In recent years, Seoul has seized every opportunity to demonstrate goodwill toward Japan. However, the "third-party reimbursement" plan announced by the Yoon administration in March last year to compensate the victims triggered a strong backlash in South Korea. By doing so, the Yoon administration has adopted a conciliatory stance to a large extent in its efforts to repair relations with Japan, hoping for a reciprocal display of friendliness.

This submissive stance has further hurt the national sentiments of many Koreans and intensified domestic political and social divisions. Yoon's speech on March 1 this year, which did not reference Japan's historical crimes and instead emphasized improved ties with Japan, once again aggravated social antagonism.
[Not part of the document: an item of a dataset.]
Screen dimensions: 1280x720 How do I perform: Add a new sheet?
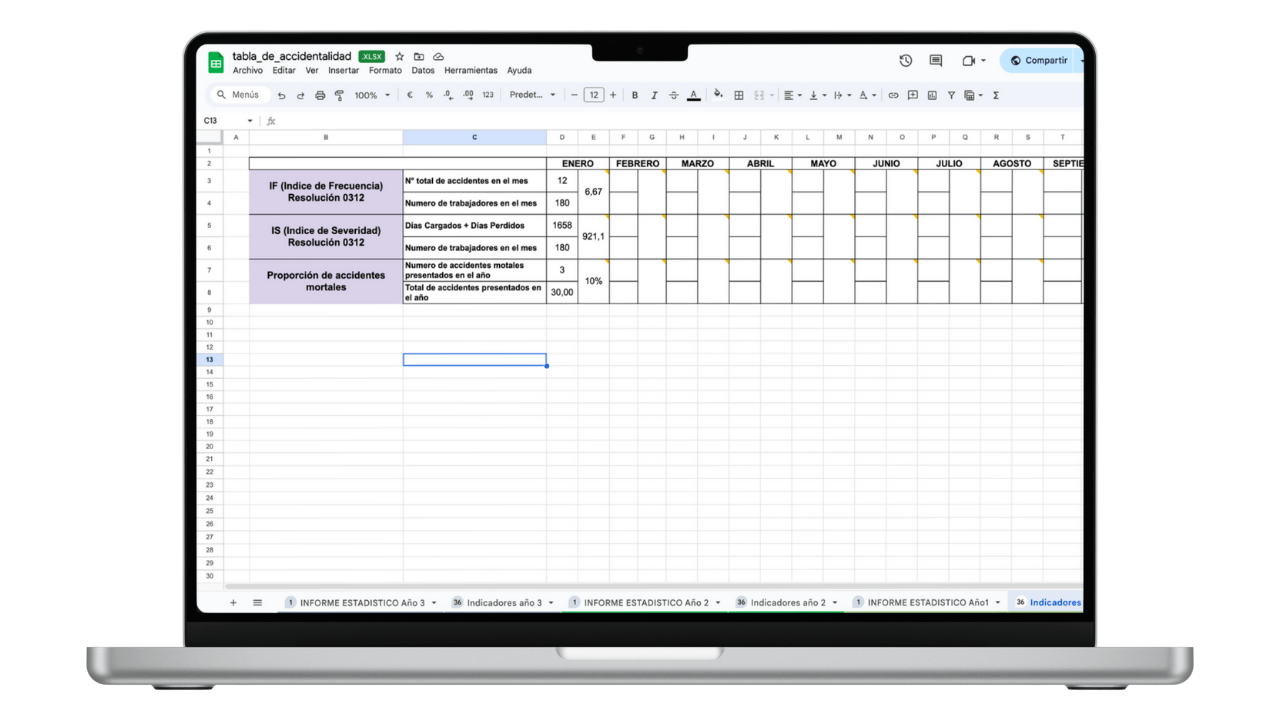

As long as the historical issues remain unresolved, such contradictions will persist.  

"Although the South Korea-Japan historical legacy is gradually blurred under the Yoon administration," Da Zhigang, director of the Institute of Northeast Asian Studies at Heilongjiang Provincial Academy of Social Sciences, told the Global Times, "the historical problems between Japan and South Korea, including the anti-Japanese sentiment among the Korean public, are unlikely to disappear overnight, regardless of Yoon’s push for reforms and improved relations with Japan," 
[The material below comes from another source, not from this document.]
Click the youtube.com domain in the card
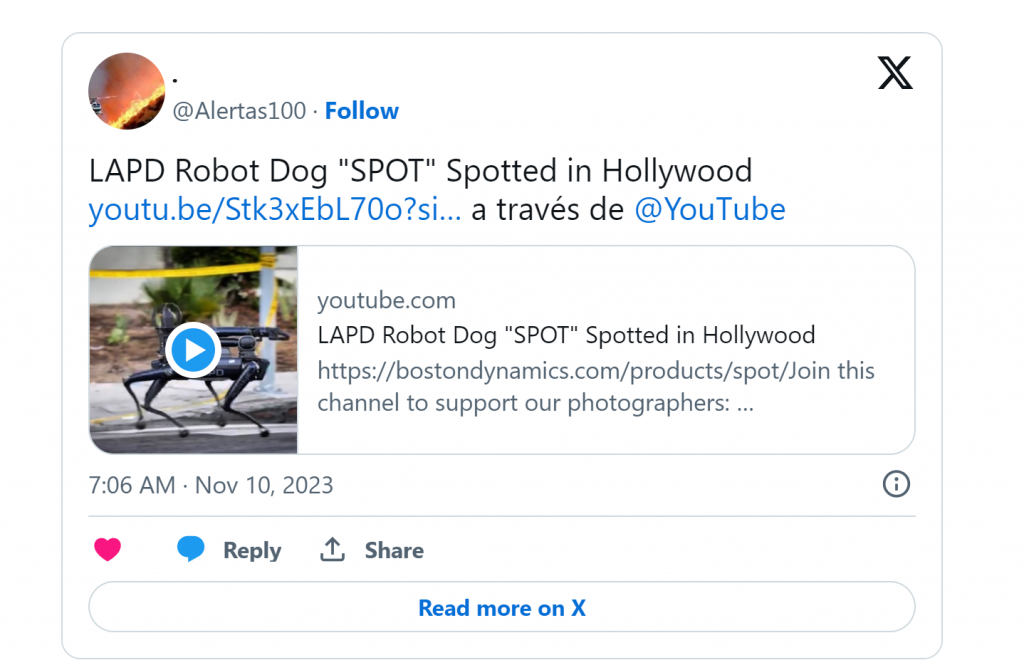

Another problem is that South Korea may not have truly built mutual trust with Japan despite making significant concessions. Seoul’s approach toward Japan is driven by political considerations, but the historical dispute remains a scar between the two countries. This wound cannot be healed through mere empty rhetoric and calls to "looking toward the future." The historical controversy could erupt at any moment, unsettling both sides. How can such cooperation endure without a foundation of genuine trust? 

On the surface, Yoon appears to have achieved certain political and military objectives. South Korea, Japan, and the US conducted what was possibly their biggest-ever joint naval exercises in January. Subsequently, South Korea and the US are planning to conduct joint military drills from March 4 to 14. Seoul's strengthening of military ties with Japan and the US resembles a reckless gamble.

The continuous escalation of trilateral military cooperation may alternatively exacerbate regional tensions and undermine regional peace and stability. Even South Korean activists on February 28 called for an end for the South Korea-US military exercises in March, urging to stop the push for the South Korea-US-Japan military alliance.

Of course, South Korea seeks protection under the "umbrella" of the US and Japan, but compared to its resolute determination and constant concessions, this "umbrella" seems feeble and precarious, potentially exposing South Korea to new risks. It is highly likely to ignite fresh tensions on the Korean Peninsula, further complicating South Korea's geopolitical landscape.

Seoul may believe that in the event of a conflict on the Korean Peninsula, the US and Japan will not stand idle. But it cannot be denied that South Korea will certainly bear the brunt due to its geographic proximity. In this regard, the lessons of the Russia-Ukraine conflict can’t be more significant. Instead of finding shelter under the "umbrella," South Korea has, in fact, to some extent, surrendered its autonomy. In the end, South Korea's deeper dependence on the US and Japan could become its Achilles’ heel.

Hence, Seoul should carefully consider whether the price it is paying is worth it or not. If South Korea really wants to gain a sense of security and realize true "freedom and prosperity," it must utilize its strengths to promote multifaceted cooperation and safeguard regional stability, rather than tying itself to the US and Japan’ boat. Otherwise, it will further exacerbate the security dilemma on the peninsula. Common security is the only way to achieve lasting peace, and South Korea is unfortunately heading in the opposite direction.